━━ Input data
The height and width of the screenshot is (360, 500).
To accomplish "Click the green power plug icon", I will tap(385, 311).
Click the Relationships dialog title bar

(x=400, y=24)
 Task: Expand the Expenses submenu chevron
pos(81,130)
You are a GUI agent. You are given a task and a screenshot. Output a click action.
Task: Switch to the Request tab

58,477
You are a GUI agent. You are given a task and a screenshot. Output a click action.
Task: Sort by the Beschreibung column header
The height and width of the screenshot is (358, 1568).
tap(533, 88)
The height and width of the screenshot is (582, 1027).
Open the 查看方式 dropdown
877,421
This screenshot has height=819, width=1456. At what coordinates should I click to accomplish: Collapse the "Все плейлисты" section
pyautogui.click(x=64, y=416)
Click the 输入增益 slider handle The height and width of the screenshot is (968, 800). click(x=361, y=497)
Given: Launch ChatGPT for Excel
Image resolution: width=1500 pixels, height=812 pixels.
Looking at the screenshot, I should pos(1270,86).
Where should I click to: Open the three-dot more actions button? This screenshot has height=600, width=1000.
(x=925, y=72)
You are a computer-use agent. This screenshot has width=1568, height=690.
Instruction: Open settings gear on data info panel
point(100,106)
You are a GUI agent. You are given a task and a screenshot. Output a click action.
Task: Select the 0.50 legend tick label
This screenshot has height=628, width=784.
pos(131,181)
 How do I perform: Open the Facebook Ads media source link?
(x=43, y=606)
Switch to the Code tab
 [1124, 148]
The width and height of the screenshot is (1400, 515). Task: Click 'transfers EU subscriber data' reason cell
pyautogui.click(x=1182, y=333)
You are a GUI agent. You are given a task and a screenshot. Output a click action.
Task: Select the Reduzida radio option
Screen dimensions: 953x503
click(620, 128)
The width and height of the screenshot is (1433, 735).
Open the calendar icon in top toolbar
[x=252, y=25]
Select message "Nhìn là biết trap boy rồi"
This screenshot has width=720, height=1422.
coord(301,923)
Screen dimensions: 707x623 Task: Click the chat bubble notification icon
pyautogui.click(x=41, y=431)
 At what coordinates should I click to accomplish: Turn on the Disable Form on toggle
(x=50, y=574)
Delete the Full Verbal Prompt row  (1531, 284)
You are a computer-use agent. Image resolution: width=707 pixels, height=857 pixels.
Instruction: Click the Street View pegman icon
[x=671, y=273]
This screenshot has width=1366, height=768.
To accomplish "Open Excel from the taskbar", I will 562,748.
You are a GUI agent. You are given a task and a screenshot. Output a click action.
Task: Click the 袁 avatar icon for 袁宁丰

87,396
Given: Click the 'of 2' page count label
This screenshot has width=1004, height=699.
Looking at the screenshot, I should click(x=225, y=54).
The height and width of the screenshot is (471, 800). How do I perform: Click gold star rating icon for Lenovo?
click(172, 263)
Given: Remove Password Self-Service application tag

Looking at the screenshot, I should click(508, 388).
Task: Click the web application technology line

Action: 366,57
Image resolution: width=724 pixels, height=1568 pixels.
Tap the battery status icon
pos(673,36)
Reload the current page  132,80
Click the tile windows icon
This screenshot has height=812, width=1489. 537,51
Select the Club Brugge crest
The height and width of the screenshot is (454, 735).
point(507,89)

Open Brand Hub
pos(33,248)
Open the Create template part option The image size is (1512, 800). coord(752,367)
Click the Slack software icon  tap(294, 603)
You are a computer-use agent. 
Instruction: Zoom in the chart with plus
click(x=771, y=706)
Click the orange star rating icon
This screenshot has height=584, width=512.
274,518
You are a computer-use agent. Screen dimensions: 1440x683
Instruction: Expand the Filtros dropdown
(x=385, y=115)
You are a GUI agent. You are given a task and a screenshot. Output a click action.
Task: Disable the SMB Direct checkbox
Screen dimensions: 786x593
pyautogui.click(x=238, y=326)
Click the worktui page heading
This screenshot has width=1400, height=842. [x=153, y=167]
━━━━
About this task
From the first line to the last, please quote the material above exactly.

Reply
The height and width of the screenshot is (360, 500).
To accomplish "Click the green power plug icon", I will tap(385, 311).
Click the Relationships dialog title bar

(x=400, y=24)
 Task: Expand the Expenses submenu chevron
pos(81,130)
You are a GUI agent. You are given a task and a screenshot. Output a click action.
Task: Switch to the Request tab

58,477
You are a GUI agent. You are given a task and a screenshot. Output a click action.
Task: Sort by the Beschreibung column header
The height and width of the screenshot is (358, 1568).
tap(533, 88)
The height and width of the screenshot is (582, 1027).
Open the 查看方式 dropdown
877,421
This screenshot has height=819, width=1456. At what coordinates should I click to accomplish: Collapse the "Все плейлисты" section
pyautogui.click(x=64, y=416)
Click the 输入增益 slider handle The height and width of the screenshot is (968, 800). click(x=361, y=497)
Given: Launch ChatGPT for Excel
Image resolution: width=1500 pixels, height=812 pixels.
Looking at the screenshot, I should pos(1270,86).
Where should I click to: Open the three-dot more actions button? This screenshot has height=600, width=1000.
(x=925, y=72)
You are a computer-use agent. This screenshot has width=1568, height=690.
Instruction: Open settings gear on data info panel
point(100,106)
You are a GUI agent. You are given a task and a screenshot. Output a click action.
Task: Select the 0.50 legend tick label
This screenshot has height=628, width=784.
pos(131,181)
 How do I perform: Open the Facebook Ads media source link?
(x=43, y=606)
Switch to the Code tab
 [1124, 148]
The width and height of the screenshot is (1400, 515). Task: Click 'transfers EU subscriber data' reason cell
pyautogui.click(x=1182, y=333)
You are a GUI agent. You are given a task and a screenshot. Output a click action.
Task: Select the Reduzida radio option
Screen dimensions: 953x503
click(620, 128)
The width and height of the screenshot is (1433, 735).
Open the calendar icon in top toolbar
[x=252, y=25]
Select message "Nhìn là biết trap boy rồi"
This screenshot has width=720, height=1422.
coord(301,923)
Screen dimensions: 707x623 Task: Click the chat bubble notification icon
pyautogui.click(x=41, y=431)
 At what coordinates should I click to accomplish: Turn on the Disable Form on toggle
(x=50, y=574)
Delete the Full Verbal Prompt row  (1531, 284)
You are a computer-use agent. Image resolution: width=707 pixels, height=857 pixels.
Instruction: Click the Street View pegman icon
[x=671, y=273]
This screenshot has width=1366, height=768.
To accomplish "Open Excel from the taskbar", I will 562,748.
You are a GUI agent. You are given a task and a screenshot. Output a click action.
Task: Click the 袁 avatar icon for 袁宁丰

87,396
Given: Click the 'of 2' page count label
This screenshot has width=1004, height=699.
Looking at the screenshot, I should click(x=225, y=54).
The height and width of the screenshot is (471, 800). How do I perform: Click gold star rating icon for Lenovo?
click(172, 263)
Given: Remove Password Self-Service application tag

Looking at the screenshot, I should click(508, 388).
Task: Click the web application technology line

Action: 366,57
Image resolution: width=724 pixels, height=1568 pixels.
Tap the battery status icon
pos(673,36)
Reload the current page  132,80
Click the tile windows icon
This screenshot has height=812, width=1489. 537,51
Select the Club Brugge crest
The height and width of the screenshot is (454, 735).
point(507,89)

Open Brand Hub
pos(33,248)
Open the Create template part option The image size is (1512, 800). coord(752,367)
Click the Slack software icon  tap(294, 603)
You are a computer-use agent. 
Instruction: Zoom in the chart with plus
click(x=771, y=706)
Click the orange star rating icon
This screenshot has height=584, width=512.
274,518
You are a computer-use agent. Screen dimensions: 1440x683
Instruction: Expand the Filtros dropdown
(x=385, y=115)
You are a GUI agent. You are given a task and a screenshot. Output a click action.
Task: Disable the SMB Direct checkbox
Screen dimensions: 786x593
pyautogui.click(x=238, y=326)
Click the worktui page heading
This screenshot has width=1400, height=842. [x=153, y=167]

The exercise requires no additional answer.